Here is an example of how to transmute a Sized type from a raw pointer:
use std::mem;
#[derive(Eq, PartialEq)]
#[repr(packed)]
struct Bob {
id: u32,
age: u32,
}
unsafe fn get_type<'a, T: Sized>(p: *const u8) -> &'a T {
mem::transmute(p)
}
#[test]
fn it_works() {
let bob = Bob {
id: 22,
age: 445,
};
let bob2: &Bob = unsafe {
let ptr: *const u8 = mem::transmute(&bob);
get_type(ptr)
};
assert_eq!(&bob, bob2);
}
However, for my application I want to be able to get a ?Sized type instead of a Sized type. However, this doesn't work:
unsafe fn get_type2<'a, T: ?Sized>(p: *const u8) -> &'a T {
mem::transmute(p)
}
It fails with this error message:
error: transmute called with differently sized types: *const u8 (64 bits) to &'a T (pointer to T) [--explain E0512]
--> src/main.rs:2:9
|>
2 |> mem::transmute(p)
|> ^^^^^^^^^^^^^^
I have tried to give it a &[u8] (fat pointer) by converting it using std::slice::from_raw_parts, but it fails with pretty much the same error message.
You actually cannot for the very reason cited in the error message.
Rust references can be either pointer-sized (for Sized types) or bigger (for !Sized types). For example, if Trait is a trait, a &Trait reference is actually two fields as defined by std::raw::TraitObject.

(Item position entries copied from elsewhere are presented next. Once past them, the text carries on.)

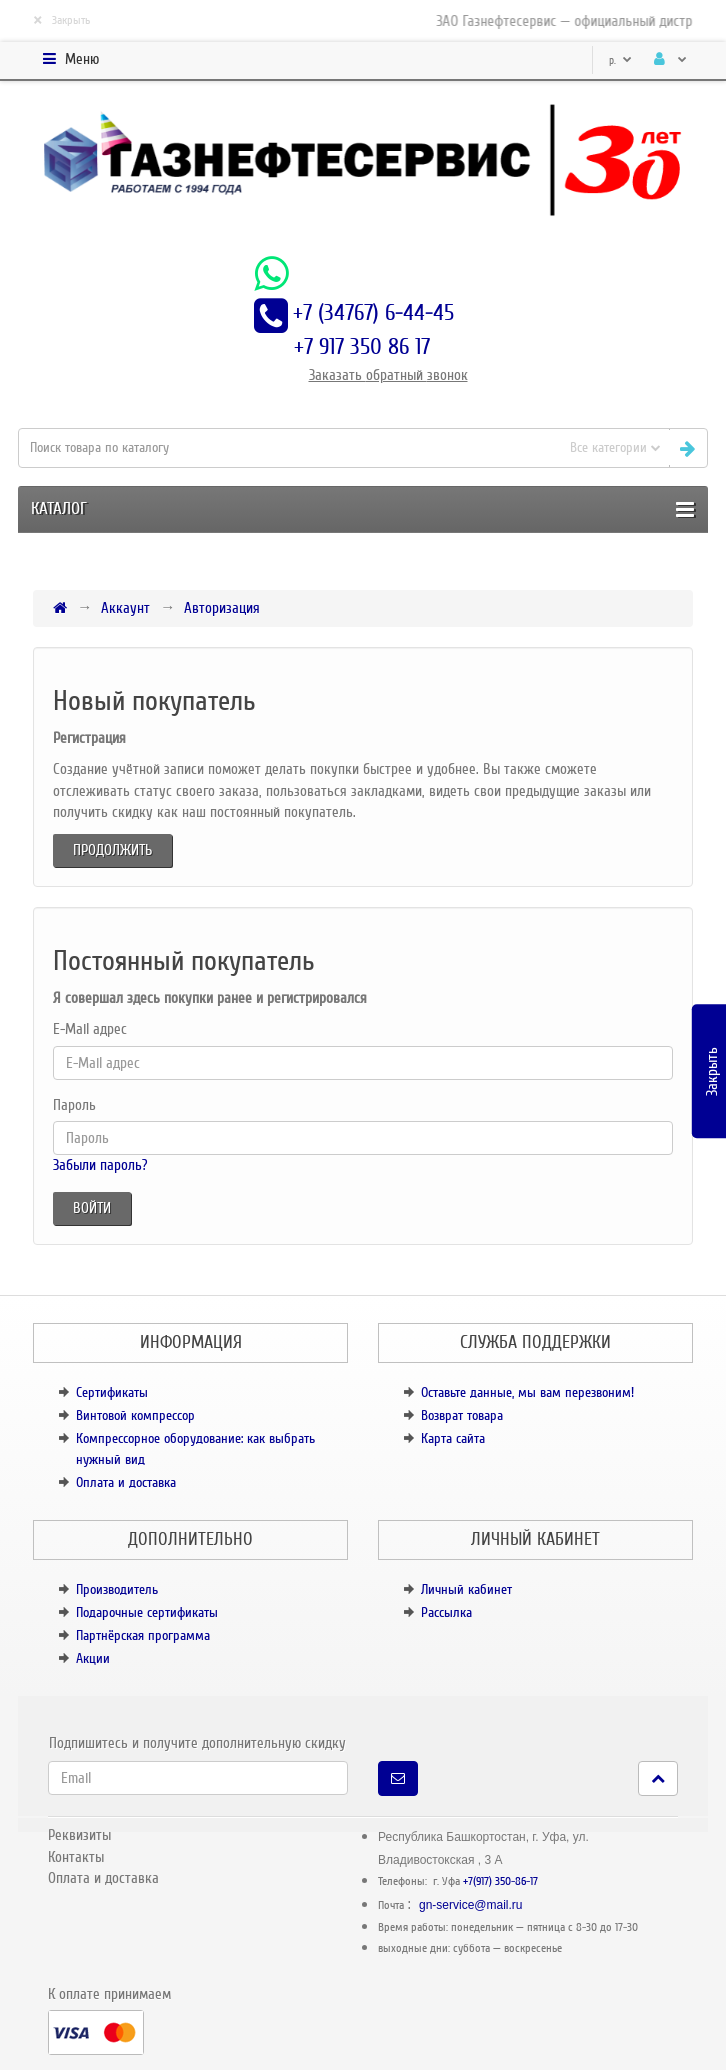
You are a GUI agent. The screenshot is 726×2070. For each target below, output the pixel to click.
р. (620, 60)
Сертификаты (112, 1392)
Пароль (74, 1105)
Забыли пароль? (100, 1165)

So, in order to form a reference to an unsized type, you have to:
std::raw::TraitObject, std::raw::Slice, ...)and then you have to fill in the blanks (there is more than just a pointer).
So, unless you can limit your function to producing &T where T: Sized, you cannot just transmute a raw pointer to &T.